Correspondance de Voltaire/1765/Lettre 5909

Correspondance : année 1765GarnierŒuvres complètes de Voltaire, tome 43 (p. 456-457).

5909. — À M. DE CIDEVILLE.
4 février.

J’ai été quelque temps aveugle, mon cher et ancien ami, et à présent j’ai le quart de mes deux yeux. C’est avec ce quart que mon cœur tout entier vous écrit. Vous faites un bel éloge du jour de l’an, mais je vous aime toute l’année, et tous les jours sont pour moi les calendes de janvier.

Il est très-vrai que le gâteau des Rois est une cérémonie païenne ; mais quel usage ne l’est pas ? Processions, images, encens, cierges, mystères, tout, jusqu’à la confession, est pris dans l’antiquité. Les Welches n’ont rien à eux en propre, pas même le Cid, qui est tout entier de deux auteurs espagnols[1] ; pas même le Soyons amis, Cinna[2], qui est de Sénèque. Je ne connais guère que le Qu’il mourût, et le cinquième acte de Rodogune qui soient de l’invention du grand Corneille. Ni les Fables, ni les Contes de La Fontaine, ni l’Art poétique, ne sont nés chez nous ; presque toutes nos beautés et nos sottises sont d’après l’antique. Nous sommes venus trop tard en tout. À peine commençons-nous à ouvrir les yeux en physique, en finance, en jurisprudence, et même dans la discipline militaire : aussi avons-nous été battus et ruinés ; mais l’Opéra-Comique console de tout.

Vous renoncez donc à Paris pour cet hiver, mon cher ami ; et moi, j’y ai renoncé depuis quinze ans pour le reste de ma vie, et je compte n’avoir véritablement vécu que dans la retraite. On parle à Paris, et on ne pense guère ; la journée se passe en futilités : on ne vit point pour soi, on y meurt oublié sans avoir vécu. Peut-être, du temps d’Andromaque, d’Iphigénie, de Phèdre, des belles fêtes de Louis XIV, d’Armide, et du passage du Rhin, Paris méritait la curiosité d’un honnête homme. Mais les temps sont un peu changés : les billets de confession, le Serrurier, le Maréchal[3] les deux yingtièmes, le réquisitoire sur l’inoculation, ne méritent pas le voyage.

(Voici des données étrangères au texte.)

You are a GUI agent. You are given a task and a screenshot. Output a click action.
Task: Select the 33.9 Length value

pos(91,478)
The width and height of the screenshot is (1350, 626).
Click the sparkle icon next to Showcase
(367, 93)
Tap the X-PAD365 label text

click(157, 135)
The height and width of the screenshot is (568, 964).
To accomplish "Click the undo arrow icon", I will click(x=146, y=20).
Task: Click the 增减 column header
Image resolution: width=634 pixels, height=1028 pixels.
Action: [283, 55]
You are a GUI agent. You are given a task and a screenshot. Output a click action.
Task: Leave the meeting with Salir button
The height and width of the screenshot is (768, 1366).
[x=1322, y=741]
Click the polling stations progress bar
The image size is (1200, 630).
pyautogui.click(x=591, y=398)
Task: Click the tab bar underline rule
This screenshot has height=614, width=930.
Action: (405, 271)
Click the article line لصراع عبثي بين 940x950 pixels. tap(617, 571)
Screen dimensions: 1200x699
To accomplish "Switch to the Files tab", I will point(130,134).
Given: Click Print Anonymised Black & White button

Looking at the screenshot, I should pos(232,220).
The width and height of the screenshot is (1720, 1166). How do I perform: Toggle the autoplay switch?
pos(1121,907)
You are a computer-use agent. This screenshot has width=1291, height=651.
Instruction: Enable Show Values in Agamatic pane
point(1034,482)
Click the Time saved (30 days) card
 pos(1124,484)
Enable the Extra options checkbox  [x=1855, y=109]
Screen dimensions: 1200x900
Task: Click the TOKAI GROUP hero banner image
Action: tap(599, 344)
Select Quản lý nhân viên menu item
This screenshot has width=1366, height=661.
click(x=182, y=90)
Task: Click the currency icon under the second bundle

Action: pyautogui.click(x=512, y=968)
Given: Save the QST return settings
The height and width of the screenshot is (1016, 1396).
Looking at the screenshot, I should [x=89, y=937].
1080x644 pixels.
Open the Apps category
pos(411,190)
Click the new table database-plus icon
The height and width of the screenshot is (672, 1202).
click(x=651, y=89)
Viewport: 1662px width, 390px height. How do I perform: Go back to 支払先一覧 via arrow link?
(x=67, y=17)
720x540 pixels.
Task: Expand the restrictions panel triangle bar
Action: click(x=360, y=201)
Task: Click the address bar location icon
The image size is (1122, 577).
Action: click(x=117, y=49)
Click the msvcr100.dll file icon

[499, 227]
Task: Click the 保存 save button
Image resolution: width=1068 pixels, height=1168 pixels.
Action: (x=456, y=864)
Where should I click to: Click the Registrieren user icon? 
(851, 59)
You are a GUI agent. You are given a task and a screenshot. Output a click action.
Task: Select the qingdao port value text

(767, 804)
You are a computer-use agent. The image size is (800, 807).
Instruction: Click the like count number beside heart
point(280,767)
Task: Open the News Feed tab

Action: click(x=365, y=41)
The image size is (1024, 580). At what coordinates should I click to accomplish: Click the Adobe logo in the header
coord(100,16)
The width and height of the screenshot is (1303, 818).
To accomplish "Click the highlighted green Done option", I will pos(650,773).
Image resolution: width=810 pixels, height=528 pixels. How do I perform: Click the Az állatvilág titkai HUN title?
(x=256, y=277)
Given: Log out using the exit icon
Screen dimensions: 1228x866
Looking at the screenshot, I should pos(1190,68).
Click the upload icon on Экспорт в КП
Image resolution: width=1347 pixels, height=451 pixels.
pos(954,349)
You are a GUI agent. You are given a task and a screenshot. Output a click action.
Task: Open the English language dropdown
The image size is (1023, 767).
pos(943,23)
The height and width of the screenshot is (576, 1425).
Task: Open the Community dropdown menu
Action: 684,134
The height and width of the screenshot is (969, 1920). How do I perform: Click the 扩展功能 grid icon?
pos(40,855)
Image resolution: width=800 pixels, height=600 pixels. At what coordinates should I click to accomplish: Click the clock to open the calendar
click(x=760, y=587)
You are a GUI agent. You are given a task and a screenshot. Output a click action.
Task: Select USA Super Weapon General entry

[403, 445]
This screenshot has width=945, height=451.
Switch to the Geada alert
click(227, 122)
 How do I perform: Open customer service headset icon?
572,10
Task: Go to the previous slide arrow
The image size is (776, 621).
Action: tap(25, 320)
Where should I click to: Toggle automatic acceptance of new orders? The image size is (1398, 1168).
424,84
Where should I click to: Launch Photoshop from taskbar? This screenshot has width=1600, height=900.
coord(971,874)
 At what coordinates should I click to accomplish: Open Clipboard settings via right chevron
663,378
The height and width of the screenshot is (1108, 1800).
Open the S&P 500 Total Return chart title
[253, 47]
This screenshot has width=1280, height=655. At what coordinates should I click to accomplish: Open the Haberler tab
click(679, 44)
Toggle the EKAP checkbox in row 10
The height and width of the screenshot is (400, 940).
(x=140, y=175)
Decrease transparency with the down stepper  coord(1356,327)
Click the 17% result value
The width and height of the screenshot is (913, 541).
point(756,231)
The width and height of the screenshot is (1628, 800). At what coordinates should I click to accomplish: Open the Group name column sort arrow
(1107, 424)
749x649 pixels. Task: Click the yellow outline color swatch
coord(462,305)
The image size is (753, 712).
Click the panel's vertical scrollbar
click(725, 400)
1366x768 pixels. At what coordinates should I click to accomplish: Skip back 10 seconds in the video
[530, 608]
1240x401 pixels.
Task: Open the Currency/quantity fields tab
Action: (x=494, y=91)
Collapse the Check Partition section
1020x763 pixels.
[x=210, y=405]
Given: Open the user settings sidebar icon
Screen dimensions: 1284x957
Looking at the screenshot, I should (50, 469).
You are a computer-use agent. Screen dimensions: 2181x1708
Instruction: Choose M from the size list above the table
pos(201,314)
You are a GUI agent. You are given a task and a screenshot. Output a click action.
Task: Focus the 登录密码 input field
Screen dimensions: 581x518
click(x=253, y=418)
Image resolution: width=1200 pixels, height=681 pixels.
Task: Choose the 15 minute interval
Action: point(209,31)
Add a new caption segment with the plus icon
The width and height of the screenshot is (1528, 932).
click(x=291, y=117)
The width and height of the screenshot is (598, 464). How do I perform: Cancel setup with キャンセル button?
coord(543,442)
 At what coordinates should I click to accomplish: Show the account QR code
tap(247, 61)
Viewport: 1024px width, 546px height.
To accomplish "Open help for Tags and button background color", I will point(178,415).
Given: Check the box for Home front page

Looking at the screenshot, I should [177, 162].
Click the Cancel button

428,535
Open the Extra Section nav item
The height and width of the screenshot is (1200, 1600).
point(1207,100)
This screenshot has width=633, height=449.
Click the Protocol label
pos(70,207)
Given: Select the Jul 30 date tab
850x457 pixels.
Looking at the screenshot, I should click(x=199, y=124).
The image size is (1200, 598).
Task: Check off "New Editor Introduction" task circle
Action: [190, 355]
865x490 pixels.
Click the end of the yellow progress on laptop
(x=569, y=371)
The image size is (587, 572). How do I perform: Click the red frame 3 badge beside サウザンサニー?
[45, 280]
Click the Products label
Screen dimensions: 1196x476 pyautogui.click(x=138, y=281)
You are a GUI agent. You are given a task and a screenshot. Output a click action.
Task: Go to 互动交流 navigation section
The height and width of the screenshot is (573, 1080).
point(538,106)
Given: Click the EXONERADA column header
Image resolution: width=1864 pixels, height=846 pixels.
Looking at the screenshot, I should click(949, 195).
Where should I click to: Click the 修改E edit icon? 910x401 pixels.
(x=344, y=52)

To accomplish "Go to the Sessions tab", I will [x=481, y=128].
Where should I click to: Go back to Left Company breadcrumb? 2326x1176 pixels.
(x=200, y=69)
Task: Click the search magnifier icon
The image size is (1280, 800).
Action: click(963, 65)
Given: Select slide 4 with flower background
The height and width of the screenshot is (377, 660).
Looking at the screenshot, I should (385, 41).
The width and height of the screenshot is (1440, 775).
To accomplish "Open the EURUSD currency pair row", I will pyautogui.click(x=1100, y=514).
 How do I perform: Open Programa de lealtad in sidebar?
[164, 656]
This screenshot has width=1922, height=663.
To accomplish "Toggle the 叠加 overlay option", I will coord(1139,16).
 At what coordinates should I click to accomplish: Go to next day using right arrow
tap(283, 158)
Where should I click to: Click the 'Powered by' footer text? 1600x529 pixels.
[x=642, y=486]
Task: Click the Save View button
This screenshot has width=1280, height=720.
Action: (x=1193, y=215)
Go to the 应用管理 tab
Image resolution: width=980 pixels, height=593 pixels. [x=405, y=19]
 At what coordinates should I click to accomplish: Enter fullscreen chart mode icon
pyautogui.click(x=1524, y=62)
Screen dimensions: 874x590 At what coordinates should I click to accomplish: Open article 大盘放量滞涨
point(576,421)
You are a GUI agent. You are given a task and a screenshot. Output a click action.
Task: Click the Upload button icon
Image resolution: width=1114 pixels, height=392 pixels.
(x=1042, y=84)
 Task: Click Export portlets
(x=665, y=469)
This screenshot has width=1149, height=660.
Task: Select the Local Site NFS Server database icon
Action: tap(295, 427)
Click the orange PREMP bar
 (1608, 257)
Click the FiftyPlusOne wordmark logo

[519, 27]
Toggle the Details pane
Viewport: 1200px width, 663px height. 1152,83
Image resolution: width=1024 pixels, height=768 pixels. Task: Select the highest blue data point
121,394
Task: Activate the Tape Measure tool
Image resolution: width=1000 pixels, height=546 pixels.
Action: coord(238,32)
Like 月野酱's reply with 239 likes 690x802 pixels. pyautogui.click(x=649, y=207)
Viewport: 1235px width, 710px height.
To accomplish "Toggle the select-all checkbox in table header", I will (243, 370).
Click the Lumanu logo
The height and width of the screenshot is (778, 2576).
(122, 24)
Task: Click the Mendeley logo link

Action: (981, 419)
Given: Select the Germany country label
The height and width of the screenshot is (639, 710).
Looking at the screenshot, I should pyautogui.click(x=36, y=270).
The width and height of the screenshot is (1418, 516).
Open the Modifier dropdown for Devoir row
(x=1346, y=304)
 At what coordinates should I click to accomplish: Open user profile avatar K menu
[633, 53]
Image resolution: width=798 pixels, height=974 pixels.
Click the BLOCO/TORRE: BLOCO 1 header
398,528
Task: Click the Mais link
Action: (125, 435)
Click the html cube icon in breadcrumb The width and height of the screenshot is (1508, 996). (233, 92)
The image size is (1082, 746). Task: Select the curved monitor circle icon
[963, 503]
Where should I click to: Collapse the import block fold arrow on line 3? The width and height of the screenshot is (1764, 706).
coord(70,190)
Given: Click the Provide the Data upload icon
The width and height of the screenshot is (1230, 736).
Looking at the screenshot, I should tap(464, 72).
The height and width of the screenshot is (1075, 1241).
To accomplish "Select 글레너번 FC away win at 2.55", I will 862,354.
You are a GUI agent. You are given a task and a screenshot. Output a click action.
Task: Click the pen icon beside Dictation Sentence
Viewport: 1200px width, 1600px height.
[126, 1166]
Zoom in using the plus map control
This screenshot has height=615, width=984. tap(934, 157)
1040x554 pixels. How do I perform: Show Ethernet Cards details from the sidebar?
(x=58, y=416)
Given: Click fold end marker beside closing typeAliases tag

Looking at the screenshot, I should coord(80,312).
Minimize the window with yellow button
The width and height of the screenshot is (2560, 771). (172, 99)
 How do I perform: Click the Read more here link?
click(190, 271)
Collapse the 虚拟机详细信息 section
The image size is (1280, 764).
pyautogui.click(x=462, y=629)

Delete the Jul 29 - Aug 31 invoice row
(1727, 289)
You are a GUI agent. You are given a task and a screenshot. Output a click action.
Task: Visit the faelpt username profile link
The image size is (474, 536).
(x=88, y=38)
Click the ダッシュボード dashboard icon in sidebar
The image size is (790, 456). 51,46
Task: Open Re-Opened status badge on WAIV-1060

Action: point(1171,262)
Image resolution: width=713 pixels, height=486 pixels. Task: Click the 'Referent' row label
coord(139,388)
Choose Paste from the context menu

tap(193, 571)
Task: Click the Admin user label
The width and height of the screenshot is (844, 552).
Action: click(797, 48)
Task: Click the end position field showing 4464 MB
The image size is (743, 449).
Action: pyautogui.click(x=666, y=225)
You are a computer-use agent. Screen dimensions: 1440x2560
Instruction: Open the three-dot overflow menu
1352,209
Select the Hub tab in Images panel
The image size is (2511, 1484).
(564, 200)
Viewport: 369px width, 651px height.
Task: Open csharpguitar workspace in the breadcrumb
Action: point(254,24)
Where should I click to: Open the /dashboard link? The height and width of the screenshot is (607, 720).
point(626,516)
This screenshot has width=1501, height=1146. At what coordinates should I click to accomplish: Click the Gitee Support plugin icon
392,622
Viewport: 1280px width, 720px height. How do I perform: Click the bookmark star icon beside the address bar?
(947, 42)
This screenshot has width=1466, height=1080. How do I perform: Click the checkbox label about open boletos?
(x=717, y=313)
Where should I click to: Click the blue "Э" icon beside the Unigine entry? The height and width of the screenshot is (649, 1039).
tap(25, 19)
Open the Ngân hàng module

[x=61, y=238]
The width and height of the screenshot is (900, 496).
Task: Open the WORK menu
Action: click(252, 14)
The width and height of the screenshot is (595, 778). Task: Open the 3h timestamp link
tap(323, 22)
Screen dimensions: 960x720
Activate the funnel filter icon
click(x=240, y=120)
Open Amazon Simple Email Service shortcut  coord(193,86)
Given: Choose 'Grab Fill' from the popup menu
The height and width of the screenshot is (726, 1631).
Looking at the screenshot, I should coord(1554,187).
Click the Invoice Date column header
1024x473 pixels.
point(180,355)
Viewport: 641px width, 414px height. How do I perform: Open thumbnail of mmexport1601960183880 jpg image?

D’Alembert a fait un petit livre sur la Destruction des jésuites ; c’est presque le seul ouvrage marqué au bon coin depuis trente ans. Il est plus philosophe que les Provinciales, et peut-être aussi ingénieux. Ce d’Alembert n’est pas Welche, c’est un vrai Français,

Vivez, mon cher ami, et comptez que vous n’êtes pas plus aimé vers la rivière de Seine que vers les Alpes. V.

  1. Voyez tome XXXI, page 203.
  2. Voyez tome XXXI, page 318.
  3. Le Serrurier, opéra-comique dont les paroles sont de Quêtant, Laribardière, et Kohault, fut joué le 20 décembre 1764. Le Maréchal ferrant, par Quetant, joué sur le théâtre de la Foire le 22 août 1761, était passé au répertoire de la Comédie italienne.